Notwendig scheint inzwischen auch eine realistische Einschätzung der tatsächlichen Möglichkeiten, niedergelassene Ärzte sowohl in die ambulante Notfallversorgung einzubeziehen,   Bereitschaftsdienstpraxen an Krankenhäusern rund um die Uhr zu besetzen sowie als Belegärzte in Gesundheitszentren tätig zu werden, die als Ersatz kleiner Krankenhäuser in Flächenregionen betrieben werden sollen. Angesichts der stetig weiter aufreißenden Lücken im KV-Bereich sind diese Vorstellungen nicht zukunftsfähig.

Von den Beschäftigten in den Krankenhäusern wird mit der Reform ein weiterer Kraftakt gefordert, der eine hohe Veränderungsbereitschaft voraussetzt. Fachkräftesicherung steht an vorderster Stelle. Ein wichtiges Signal wäre daher der deutliche Abbau der uns auferlegten überbordenden Bürokratie, mit denen das Personal viele Stunden am Tag beschäftigt ist.

Insgesamt notwendig ist ein koordinierter, am veränderten Versorgungsbedarf angepasster und für die Einrichtungen finanziell abgesicherter Strukturwandel, insbesondere auch während der Übergangsphase der Reform. Für die geplanten Strukturveränderungen ist die Bereitstellung von zusätzlichen Investitionsmitteln unerlässlich. Geklärt werden müssen daher Fragen der Transaktionskosten, denn eine komplexe Reform, wie sie in den kommenden Jahren bewältigt werden soll, ist nicht zum Nulltarif umzusetzen. Je radikaler sie im Übrigen ausfällt, desto teurer wird es für Bundes- und Länderhaushalte.

Der erste Schritt in Richtung großer Reform ist aber die wirtschaftliche Stabilisierung der Krankenhäuser. Hier fordert der VKD schnelle Entscheidungen des Bundes. Aus einer Finanzkrise heraus, in der sich ein Großteil der Häuser befindet, kann keine große Strukturreform gelingen.

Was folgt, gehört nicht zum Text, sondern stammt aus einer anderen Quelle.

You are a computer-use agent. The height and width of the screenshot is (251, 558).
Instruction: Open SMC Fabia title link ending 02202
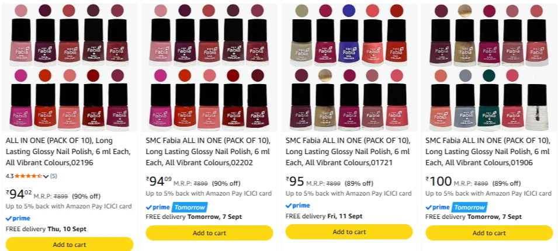(208, 151)
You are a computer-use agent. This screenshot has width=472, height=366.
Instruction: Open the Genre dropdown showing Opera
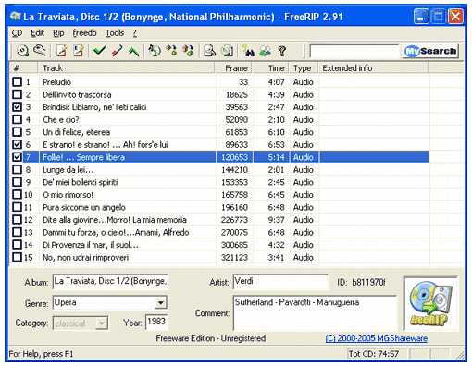click(160, 303)
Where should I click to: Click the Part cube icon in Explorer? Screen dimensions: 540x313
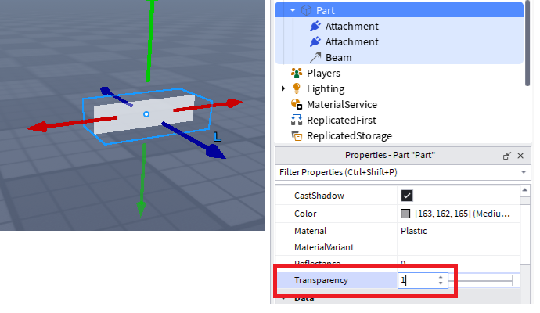[x=306, y=10]
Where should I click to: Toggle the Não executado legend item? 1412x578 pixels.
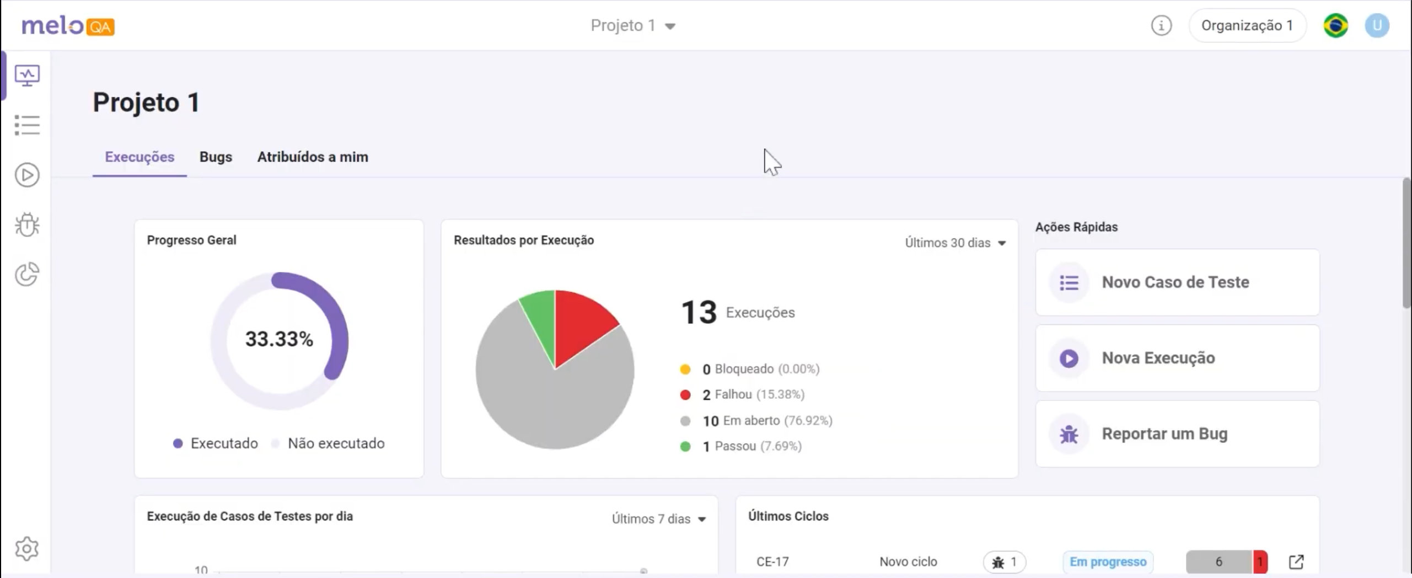pos(328,443)
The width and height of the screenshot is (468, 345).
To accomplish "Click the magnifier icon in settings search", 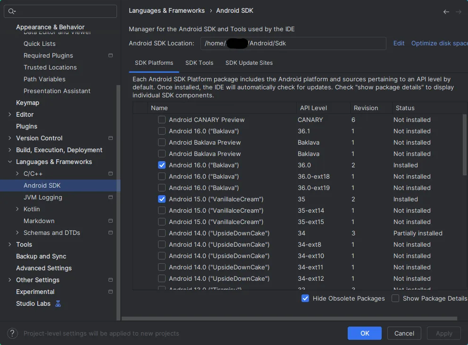I will [x=11, y=11].
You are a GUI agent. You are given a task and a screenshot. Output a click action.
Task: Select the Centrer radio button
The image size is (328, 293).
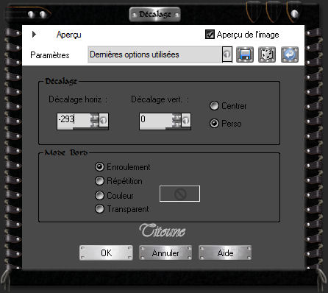tap(214, 106)
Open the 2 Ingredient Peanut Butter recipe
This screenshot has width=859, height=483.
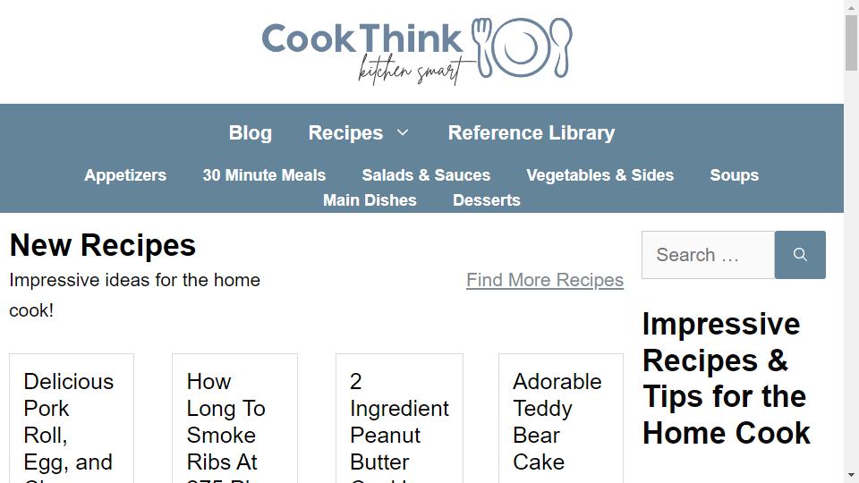pos(399,421)
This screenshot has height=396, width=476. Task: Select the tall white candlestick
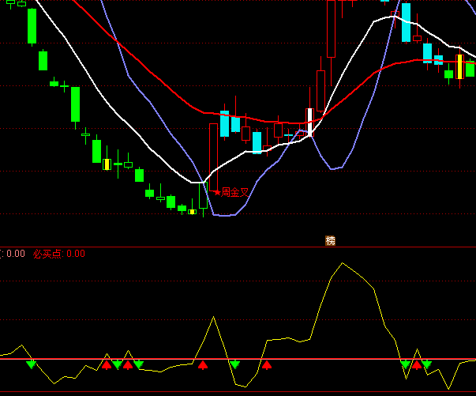[310, 122]
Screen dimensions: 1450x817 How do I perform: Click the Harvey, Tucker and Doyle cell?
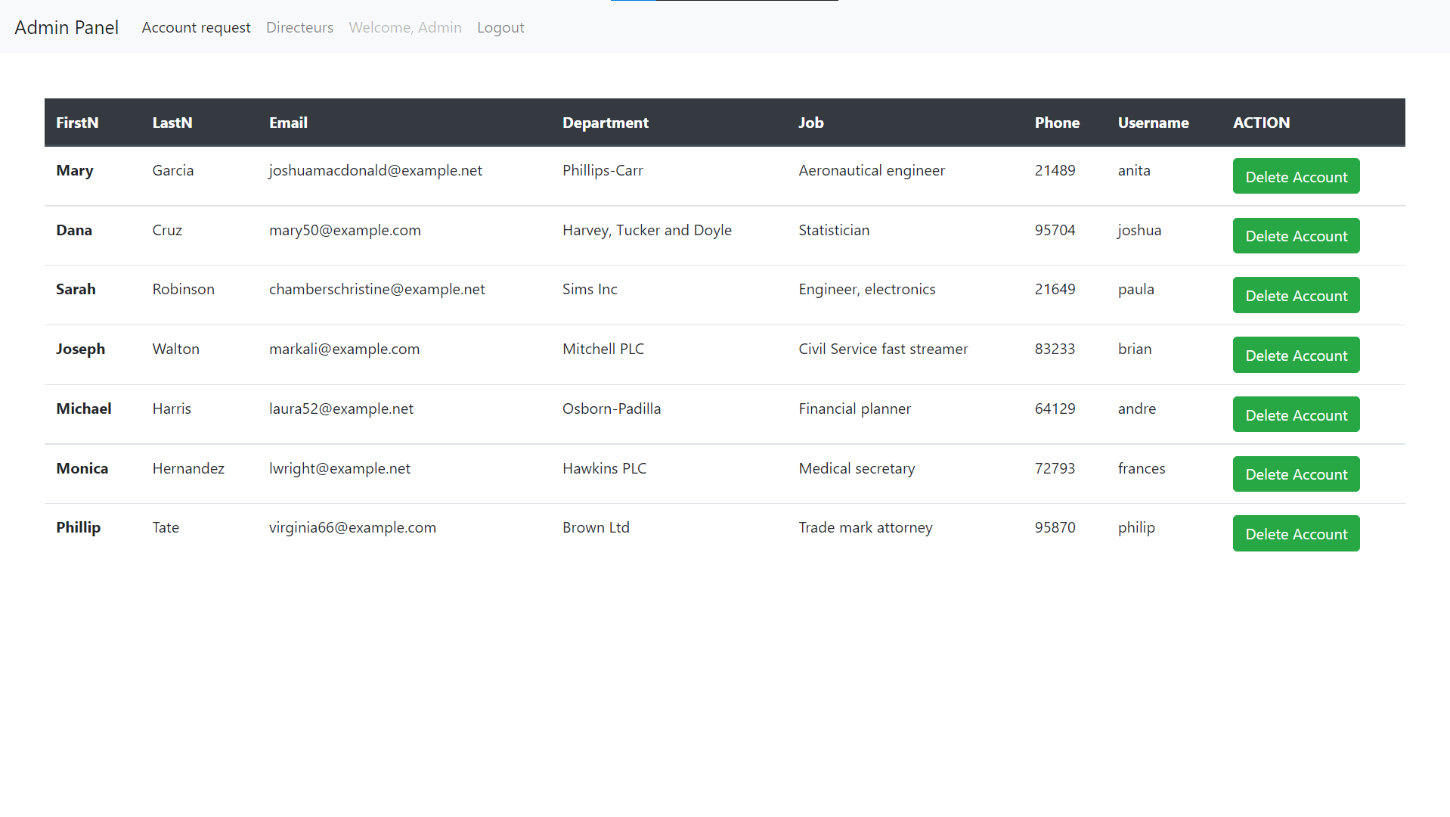click(646, 230)
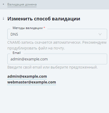Click the red required asterisk
Screen dimensions: 109x113
tap(44, 28)
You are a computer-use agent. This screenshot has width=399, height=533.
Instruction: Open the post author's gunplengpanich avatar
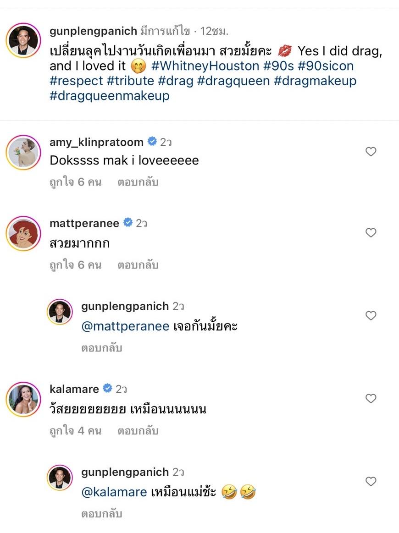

Als VKD gehen wir optimistisch davon aus, dass sich die im Sommer vorliegenden Eckpunkte für ein Reformgesetz noch deutlich von den Vorschlägen der Regierungskommission unterscheiden werden. Immerhin will das Bundesgesundheitsministerium nun auch selbst eine Auswirkungsanalyse in Auftrag geben. Offenbar glaubt man im Bundesgesundheitsministerium der vorliegenden Analyse der DKG nicht, obwohl sie doch von einem Mitglied der Regierungskommission federführend erarbeitet wurde. Auch die Ersatzkassen haben ihre Missbilligung daran schon geäußert und konstatiert: „Berechnungen zu vermeintlichen Auswirkungen der Kommissionsvorschläge, die den Eindruck erzeugen sollen, die Versorgung würde gefährdet, entbehren fachlicher Grundlagen und verunsichern die Bevölkerung.“

Und die Analyse hat natürlich erhebliches „Verunsicherungspotenzial“. Doch Krankenkassen, die für ihre Versicherten eine funktionierende Versorgung wünschen, und zwar überall im Land, sollten sich mit den Ergebnissen intensiv beschäftigen. Die Vorschläge der Regierungskommission müssen in der Praxis funktionieren. Das sehen die Praktiker derzeit noch nicht. Ein gemeinsamer Kraftakt aller Beteiligten ist notwendig – und der sollte dann auch zu einer besseren und zukunftsfähigen Versorgung führen.